As the morning rolled along and I crafted my emails and work, like Michelangelo if he had an Apple Laptop and was writing emails, and I received a distressing email from my beloved former church colleague, now turned city-wide colleague, the always marvelous, Chelsea Wade, who is now doing extraordinary development work over at SEARCH Homeless Service. It was the day of their GED Graduation service, and Erin Conaway was commissioned to offer the invocation. The pianist for the service canceled at the last minute, and they needed not only a keyboardist, but a keyboard itself. Fortunately, the ever-resourceful Thomas Coker had an extra electronic keyboard in his office that he allowed me to take to Chelsea. After dropping off this relic from 1994 of an instrument (Hey, it played notes at least!), I left SEARCH. A hour later, poor, sweet Chelsea discovers that her now back-up keyboardist has canceled, and asks if I can bring my guitar and play a little. Erin and I rush to my house where my trusty guitar, affectionately named Hudson by my friend Chris August, the previous owner, and I see my new accordion. “Hmm, I wonder…” I pick up my accordion and play, without a blemish the first half of pomp and circumstance, and then fumble through a few notes. Surprising as it might seem, I am not so bold and brash to carry an instrument I can barely play (I am getting there, but not quite yet!), to a graduation service and blare out tunes on my accordion (Yet to be named, btw).
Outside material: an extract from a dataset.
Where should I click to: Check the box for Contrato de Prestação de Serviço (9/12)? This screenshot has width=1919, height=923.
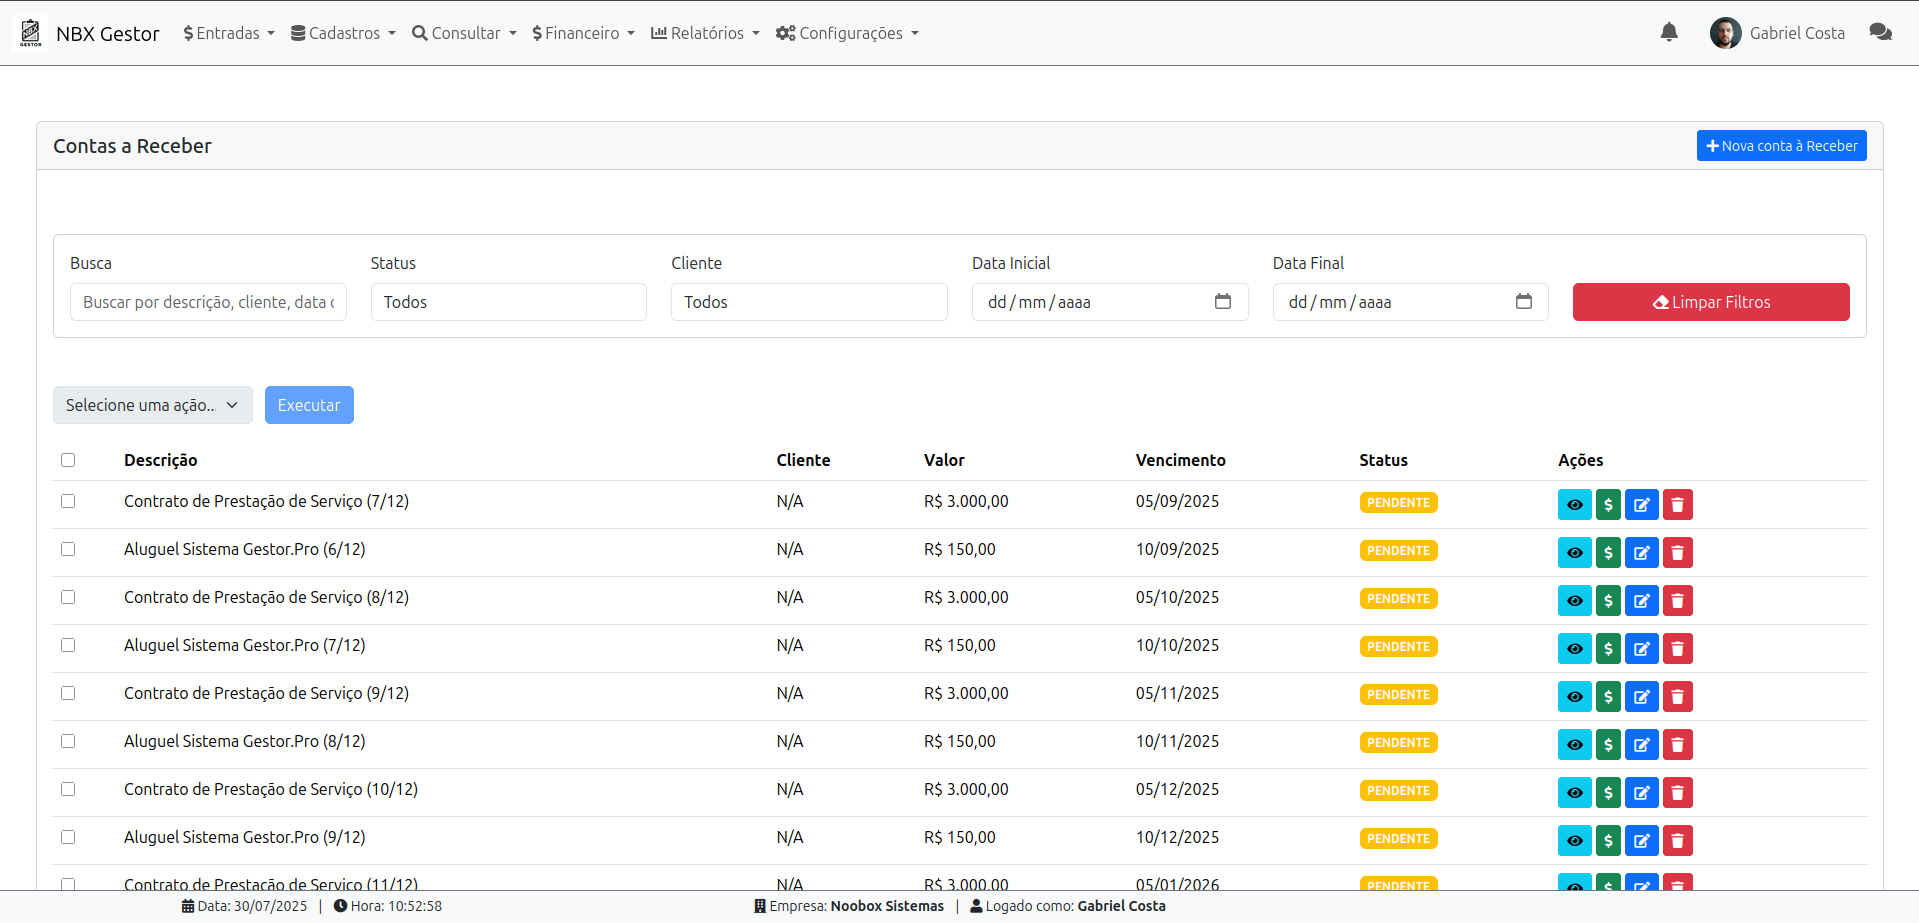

We arrive to the service, and in walk the graduates. Two young men enter from the back wearing green graduation robes and hats, followed by many others who are being promoted to the next level within the program. As the teachers and also Mike Feinberg who started KIPP and Yes Prep (If you don’t know what these are, google them) rose to spoke, a sense of affirmation and pride swelled in the room. I can’t speak for everyone else in the room, but the dining area at SEARCH, for that moment at least, became holy ground…a place of second, third, fourth, possibly even seventy times seven chances…a place of resurrection and salvation. One woman rose to tell her story, a story of abuse, addiction, failure, and ultimately victory and redemption. She ended by saying, as simply as I have ever heard, yet more profoundly than all my seminary classes combine, “When I was going through recovery, my sponsor always said, ‘I know it’s hard, but with God all things are possible.'”

New chances. New life. New futures. Who could ask for more for these young men?

So as I right this on a cold evening, I took my youth bowling at Palace Bowling Lanes. To match the standard Kid’s Night Out format, we were scheduled to be at Palace Lanes from 6:30 to 10:00 bowling. In case you have not done the math, that’s 3 1/2 hours of being in the same place with a gaggle of middle schoolers and high schoolers. Now, faithful blog reader, if I’m lyin’, I’m dyin’…our group two years ago would have after about 2 hours started fussing about how bored they were or just left…but not this group. Our youth group has gone through some major maturation and evolution in the past two and a half years I have been here. It takes time to knit community, and God is doing that with us on a day to day basis. Tonight, I was absolutely floored at the camaraderie, patience, love, enthusiasm, and joy that just permeated our five lanes. Everyone being cheered for when they knocked down even one pin, and then encouraged on every gutterball.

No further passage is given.